PASSAGE CHOISI =
======
Nous tenons maintenant la clef
de toute la » conception matérialiste de la société » de Karl Marx. Tous les
phénomènes du monde réel où se déroule notre existence d’êtres pensants et
d’êtres agissants, ou d’êtres à la fois pensants et agissants, se divisent en
deux groupes principaux : d’un côté, nous appartenons, nous et tout ce qui
existe, à un monde que nous pouvons considérer comme « la nature », un monde «
non-humain », totalement indépendant de notre pensée, de notre volonté et de
notre action. D’un autre côté, en tant qu’êtres capables de pensée, de volonté
et d’action, nous sommes aussi dans un mode sur lequel nous exerçons une
activité pratique, et dont nous éprouvons les effets pratiques, partant, un
monde que nous pouvons considérer essentiellement comme notre produit, et dont
nous sommes, tout autant, le produit. Toutefois, ces deux mondes, le monde
naturel et le monde de la pratique historique et sociale, n’existent point
séparément, ils n’en forment en réalité qu’un seul : leur unité vient de ce
qu’ils sont tous deux enveloppés dans l’existence passive – active des êtres
humains, qui reproduisent et développent continuellement, parleur activité
collective et leur pensée, dans le cadre de la division du travail leur réalité
dans son ensemble. Mais le lien de ces deux mondes ne peut résider autre part
que dans l’économie, plus exactement dans la « production matérielle ». Marx le
dit expressément dans une « Introduction générale » à son économie critique
[Cf. cette « Introduction » qui nous donne l’aperçu le plus profond sur les
prémisses des recherches de Marx, parue pour la première fois dans la Neue
Zeit, XXI, t. 1, p. 710 (cf. Marx, Edition de la Pléiade, p. 235).] « ébauchée
» en 1857, toujours pour son édification personnelle : la vie théorique et
sociale de l’homme se constitue, se renouvelle et se développe sous
l’interaction de multiples facteurs, et parmi tous ceux-ci, le procès de
production matérielle est le facteur qui les « relie » tous les uns aux autres
et les organise en une unité réelle.
======
CONSIGNES = D'après le passage choisi, où se trouve le lien entre le monde naturel et le monde de la pratique historique et sociale ?

SEGMENT DE DONNÉES =
======
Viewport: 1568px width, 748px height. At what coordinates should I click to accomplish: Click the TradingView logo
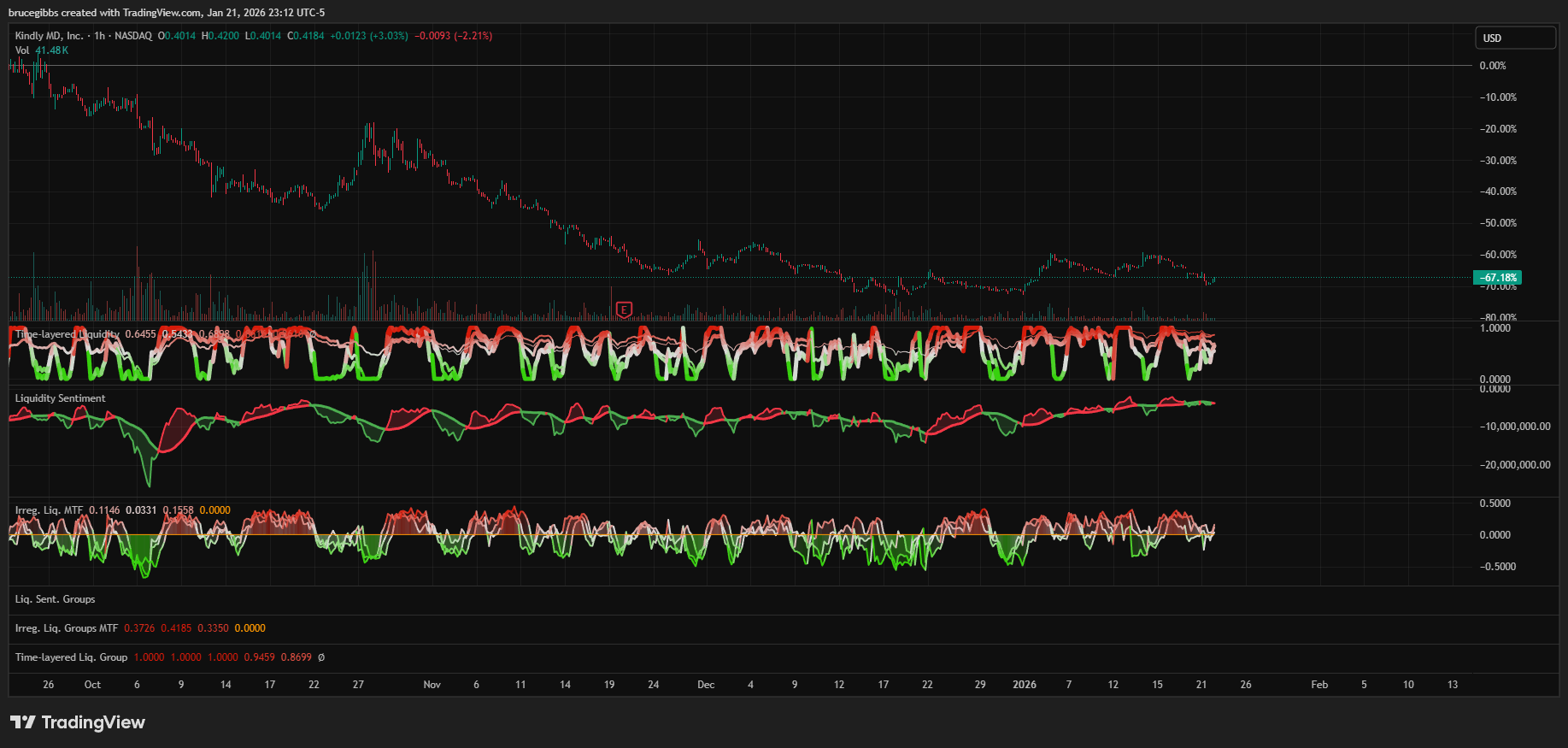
======
RÉPONSE RÉDIGÉE = Ce lien se trouve dans l'économie, plus exactement dans la « production matérielle ».